There are two modifications to FLR, called FLIC and FLAC, which are implemented in the logistf package. They are probably only relevant if you are fitting a logistic regression model for prediction purposes. To use them replace the logistf command in the code below with either the flic or flac functions.

library(epiDisplay)  # for Oswego outbreak data set
library(logistf)
data(Oswego)
options(scipen = 6)  # avoid scientific notation for small numbers
 
# Ordinary logistic regression
model_ordinary <-
  glm(ill ~ vanilla + bakedham + spinach,
      data = Oswego,
      family = binomial)
summary(model_ordinary)
 
# Firth logistic regression with logistf
model_firth <-
  logistf(ill ~ vanilla + bakedham + spinach, data = Oswego)
summary(model_firth)

Stepwise methods

You can do forward or backward stepwise model selection with FLR, but the usual health warnings apply.

# Backward stepwise regression
drop1(model_firth)

The drop1 comma does a likelihood ratio test with the penalised likelihoods. A small p value should discourage you from dropping that variable. Here we could drop the bakedham variable as it has the biggest p value.

model_firth_2 <- update(model_firth, . ~ . - bakedham)
summary(model_firth_2)
drop1(model_firth_2)

And so on - you would probably drop the spinach variable next.

# Forward stepwise regression
model_firth <-
  logistf(ill ~ vanilla, data = Oswego)
add1(model_firth, scope = c('bakedham', 'spinach'))

Both p values are big so we would not want to add either of these variables.

Note that by default the logistf function will give you something called “profile confidence intervals” by default; if you don’t want these for some reason then use the argument pl = FALSE which will give you “Wald confidence intervals”. But if you have a small sample then you probably don’t want to do this, as Wald confidence intervals don’t perform well with small sample sizes.


Stata seems to test for adding/removing variables using an equivalent but longer-winded approach by fitting one model with a coefficient constrained to 1 and another one without that constraint and then comparing those with a penalised LRT: http://fmwww.bc.edu/RePEc/bocode/f/firthlogit.html

You can easily constrain an estimate to 1 using an offset term in R model syntax. I had to tweak the model fitting algorithm slightly to allow it to converge for a more complex model.

This gives the same p value as using drop1 - recommend using drop1 unless you have a reason for exactly mirroring Stata’s slightly bizarro way of doing things.

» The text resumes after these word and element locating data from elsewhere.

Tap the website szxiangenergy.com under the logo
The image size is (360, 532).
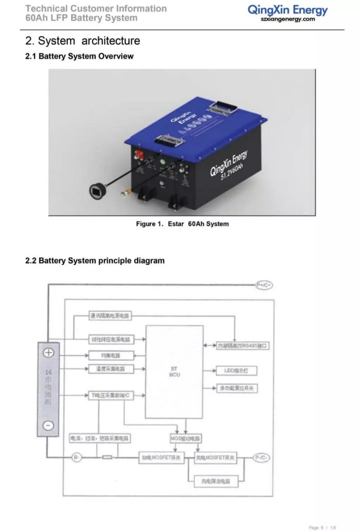(x=288, y=19)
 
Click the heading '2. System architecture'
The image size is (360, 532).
(x=82, y=41)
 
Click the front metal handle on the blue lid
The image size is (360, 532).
(x=169, y=141)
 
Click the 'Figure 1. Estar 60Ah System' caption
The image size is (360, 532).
(x=182, y=224)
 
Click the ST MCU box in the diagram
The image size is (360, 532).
(x=174, y=372)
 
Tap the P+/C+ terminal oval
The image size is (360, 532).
(x=264, y=285)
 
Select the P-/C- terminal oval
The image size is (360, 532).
(x=261, y=458)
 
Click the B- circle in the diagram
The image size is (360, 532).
(x=76, y=458)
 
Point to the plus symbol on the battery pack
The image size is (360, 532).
(x=48, y=353)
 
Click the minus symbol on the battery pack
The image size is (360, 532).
(x=48, y=426)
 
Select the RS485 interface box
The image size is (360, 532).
(x=242, y=346)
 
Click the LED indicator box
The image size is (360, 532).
(x=236, y=371)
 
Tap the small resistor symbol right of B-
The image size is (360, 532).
(x=107, y=458)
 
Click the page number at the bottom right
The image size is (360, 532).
(x=322, y=528)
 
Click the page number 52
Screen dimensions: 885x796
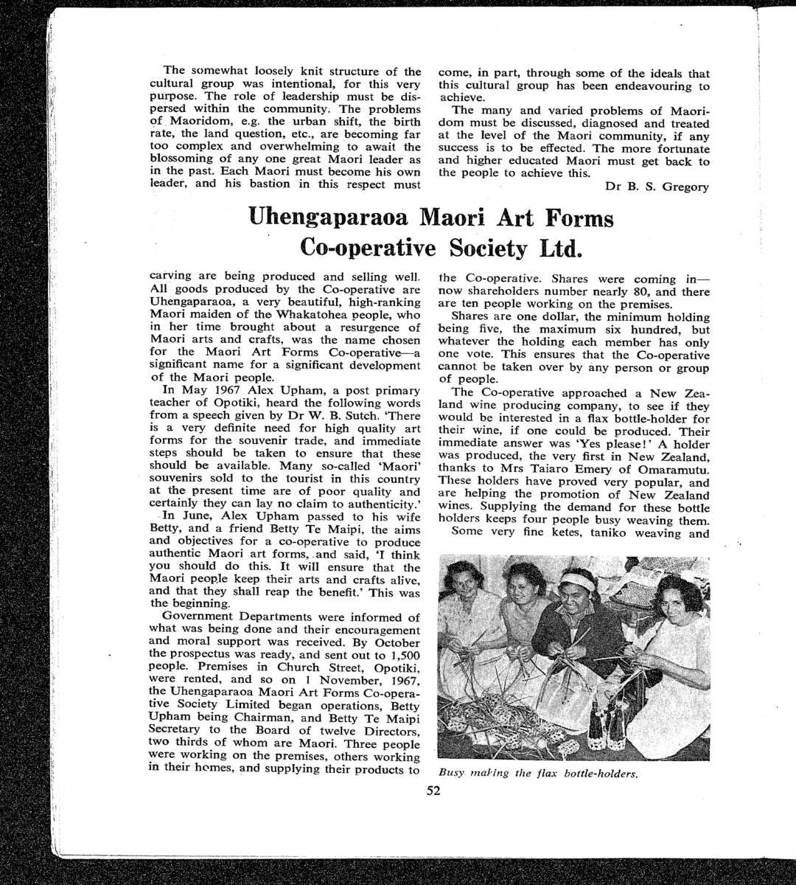pos(433,791)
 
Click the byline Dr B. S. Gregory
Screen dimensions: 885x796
pos(657,187)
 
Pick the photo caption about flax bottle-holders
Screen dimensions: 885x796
pos(537,774)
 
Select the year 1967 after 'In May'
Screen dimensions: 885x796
pos(220,390)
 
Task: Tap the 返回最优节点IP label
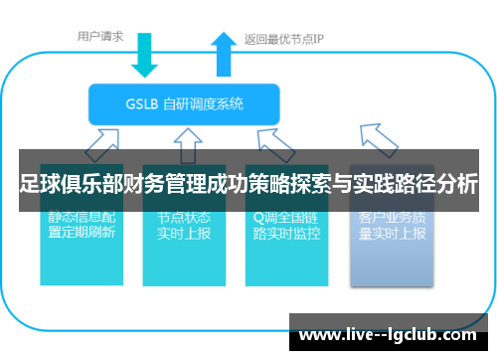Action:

# Settings for logistf function: give the model more chance to converge
# Here slightly increased maximum iterations from default of 25
# and slightly decreased maximum step size from default of 5
ctrl <- logistf.control(maxit = 50, maxstep = 4)
 
# Firth model estimating spinach
model_firth <-
  logistf(ill ~ vanilla + bakedham + spinach,
          data = Oswego,
          control = ctrl)
summary(model_firth)
 
# Firth model contraining spinach estimate to 1
oswego <- data.table(Oswego)
oswego[, spinach := as.numeric(spinach)]
model_firth_constraint <-
  logistf(
    ill ~ vanilla + bakedham,
    offset = spinach,
    data = oswego,
    control = ctrl
  )
 
# Penalised LRT comparing original model with constrained model
anova(model_firth, model_firth_constraint)
 
# Compare p values to "drop1" approach
drop1(model_firth)

I later realised that the drop1 function is all you need - as it is a generic function the logistf package provides its own version.